The LA Times reported that Kelly defended himself in the interview and suggested that he should be judged by what Trump did not do. Kelly told the paper that Trump never ordered him to do anything illegal, though, "because we wouldn’t have." Kelly told The LA Times he would have resigned first.
As for the president's decisions, they've all been informed, Kelly said — even the more controversial ones. "It’s never been: The president just wants to make a decision based on no knowledge and ignorance," Kelly told The LA Times. "You may not like his decision, but at least he was fully informed on the impact."

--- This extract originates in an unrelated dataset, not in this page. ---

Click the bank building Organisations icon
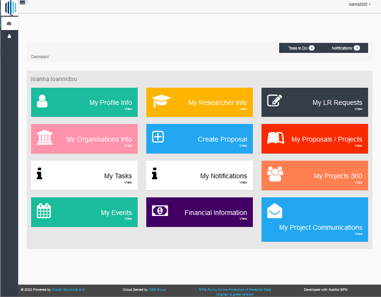The image size is (381, 297). tap(44, 137)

One of the big differences of opinion between Kelly and the president — from the beginning — was over withdrawing troops from Afghanistan. Trump was ready to withdraw when Kelly became chief of staff, moving over from Secretary of Homeland Security, in July 2017.
"He was frustrated. It was a huge decision to make ... and frankly there was no system at all for a lot of reasons — palace intrigue and the rest of it — when I got there," Kelly told The LA Times. Kelly kept it from happening during his tenure, but Trump announced a partial withdrawal from Afghanistan in the coming months and a full withdrawal from Syria and the fight against ISIS.
Kelly also told The LA Times that he doesn't share the president's view on immigration completely. He said he has compassion for the people coming to the country, especially for the children. "Illegal immigrants, overwhelmingly, are not bad people," Kelly said, blaming Congress for not creating better immigration laws that would make the country less appealing.
He chose not to respond to Trump's comments that Democrats were to blame for the deaths of two children in U.S. Customs and Border Protection custody.
Nor would Kelly comment on Trump's threats to cut aid to Central America. But he did contradict it somewhat. "If you want to stop illegal immigration, stop U.S. demand for drugs, and expand economic opportunity," in Central America, Kelly told The LA Times.
What he would talk about was Trump's proposed border wall — the named reason for the current government shutdown. "To be honest, it’s not a wall," Kelly told the paper.
Kelly said that border patrol guards, "salt-of-the-earth, Joe-Six-Pack folks," told the administration that they needed walls, technology, and more people — not a giant concrete wall.
"The president still says ‘wall’ — oftentimes frankly he’ll say ‘barrier’ or ‘fencing,’ now he’s tended toward steel slats," Kelly told The Times. "But we left a solid concrete wall early on in the administration, when we asked people what they needed and where they needed it."
Whether the wall specs change after Kelly's departure, like the Afghanistan withdrawal did, is a question for 2019. The shutdown will stretch into January.